American history is the history of populist uprisings. From the Revolutionary War to the coalfield wars, from labor organizers to anti-tax crusaders, from the New Deal to the current conservative era, backlashes to the status quo have defined every major political era.
These uprisings have given us candidates from Goldwater to Dean, and presidents from Roosevelt to Reagan – and the populist uprising that delivered Barack Obama the Democratic presidential nomination means history could be forged once again.
What are populist uprisings? Loosely defined, they are a welling up of anger toward the established order – revolts that are often the precursor to a full-fledged social movement. The uprising against inequality during the Great Depression fueled the labor movement and the New Deal, which raised wages and created the middle class. The uprising against Jim Crow laws in the 1960s became the civil rights movement, which made America more equal. The uprising against liberalism during the late 1970s became the conservative movement of the 1980s, which deregulated the economy and fed the military-industrial complex.
It is that rebellion three decades ago that tells us we are indeed experiencing another uprising.
Just like the late 1970s, America currently faces the telltale signs of all insurrections: an economic emergency, a financial meltdown, an energy crisis and a national security quagmire.
Political analysts say this is bad news for the Right because George W. Bush sits atop today’s mess, and conservatives have responded by running away from the president and by attempting to channel the outrage into their old anti-tax, anti-immigrant, anti-government agenda. But that misunderstands what has changed.
According to Gallup’s survey data, the public has not only lost confidence in the political system as it did in the late 1970s, but also in corporations.. In 1979, one in three Americans told Gallup’s pollsters they had confidence in big business. By 2007, a little less than one in five expressed the same confidence. In 1979, almost two out of three citizens said they had faith in banks. Today, only two out of five say the same thing.

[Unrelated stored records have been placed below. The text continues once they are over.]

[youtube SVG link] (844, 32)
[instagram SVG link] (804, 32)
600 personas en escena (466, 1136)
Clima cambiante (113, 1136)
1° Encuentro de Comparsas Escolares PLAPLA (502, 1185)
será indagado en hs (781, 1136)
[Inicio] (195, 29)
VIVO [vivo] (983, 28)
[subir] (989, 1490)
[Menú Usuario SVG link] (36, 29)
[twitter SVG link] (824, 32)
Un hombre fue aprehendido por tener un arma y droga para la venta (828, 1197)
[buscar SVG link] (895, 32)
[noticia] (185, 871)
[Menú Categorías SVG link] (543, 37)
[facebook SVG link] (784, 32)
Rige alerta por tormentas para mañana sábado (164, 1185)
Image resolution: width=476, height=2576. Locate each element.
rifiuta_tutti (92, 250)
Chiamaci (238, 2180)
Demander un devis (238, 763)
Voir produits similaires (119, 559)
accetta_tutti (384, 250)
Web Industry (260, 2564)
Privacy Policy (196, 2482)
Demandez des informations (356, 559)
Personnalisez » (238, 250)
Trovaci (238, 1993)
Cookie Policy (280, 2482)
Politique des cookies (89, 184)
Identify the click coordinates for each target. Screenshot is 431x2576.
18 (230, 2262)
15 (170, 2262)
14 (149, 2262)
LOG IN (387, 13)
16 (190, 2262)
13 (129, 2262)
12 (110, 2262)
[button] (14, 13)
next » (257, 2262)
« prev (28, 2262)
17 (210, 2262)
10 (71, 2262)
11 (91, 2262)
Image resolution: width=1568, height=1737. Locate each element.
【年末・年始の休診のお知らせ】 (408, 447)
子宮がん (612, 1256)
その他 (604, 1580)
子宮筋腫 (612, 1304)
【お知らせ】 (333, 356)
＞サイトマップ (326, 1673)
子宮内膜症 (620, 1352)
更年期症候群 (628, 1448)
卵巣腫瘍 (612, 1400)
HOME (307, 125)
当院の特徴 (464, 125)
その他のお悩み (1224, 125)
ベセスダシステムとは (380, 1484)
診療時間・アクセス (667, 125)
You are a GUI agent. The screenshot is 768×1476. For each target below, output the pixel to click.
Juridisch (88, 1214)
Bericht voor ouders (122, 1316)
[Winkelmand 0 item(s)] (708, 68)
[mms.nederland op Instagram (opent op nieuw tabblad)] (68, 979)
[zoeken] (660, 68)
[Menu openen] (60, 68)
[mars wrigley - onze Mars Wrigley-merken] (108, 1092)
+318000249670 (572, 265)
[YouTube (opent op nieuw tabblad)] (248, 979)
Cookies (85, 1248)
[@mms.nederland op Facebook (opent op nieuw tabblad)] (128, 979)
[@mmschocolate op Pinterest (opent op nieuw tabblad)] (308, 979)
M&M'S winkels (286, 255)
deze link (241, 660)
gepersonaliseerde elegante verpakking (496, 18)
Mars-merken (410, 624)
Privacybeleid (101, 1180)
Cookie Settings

This is the real problem for a conservative movement that has become a wholly owned subsidiary of corporate America. Unlike 1980, when Ronald Reagan rode the conservative uprising to a landslide victory, the country is not looking for a movement that gets the government to back off big business, nor are we looking for politicians who pretend the Enrons and Bear Stearnses are victims. This uprising is searching for a movement that gets big business back under control and leaders who are serious about aiming “law and order” rhetoric not at dark-skinned people, but at the royalists whose greed is driving the economy into the ground.
As I found in reporting my new book, The Uprising, some already recognize this new political topography. For instance, New York’s Working Families Party has become a powerful grassroots force for economic justice in Wall Street’s backyard. Unions have boosted their membership by the largest margin in a quarter-century. Shareholder activists are finding more support for initiatives that challenge corporate misbehavior. Even some Republicans like Mike Huckabee have bashed CEOs and berated lobbyist-written trade policies.
Whether this ferment becomes a transpartisan social movement will depend on a number of questions. Will the Democratic Party stop demoralizing its grassroots base and break free of its moneyed faction that gave us travesties like NAFTA? Will mavericks like Huckabee reshape the GOP? And most importantly, is the presidential election hype going to trick Americans into believing candidates are social movements, rather than one of many vehicles for them?
The answers will determine whether this is a fleeting uprising of ineffective protest or a movement about wielding power – yet another forgotten moment or, finally, an historic one.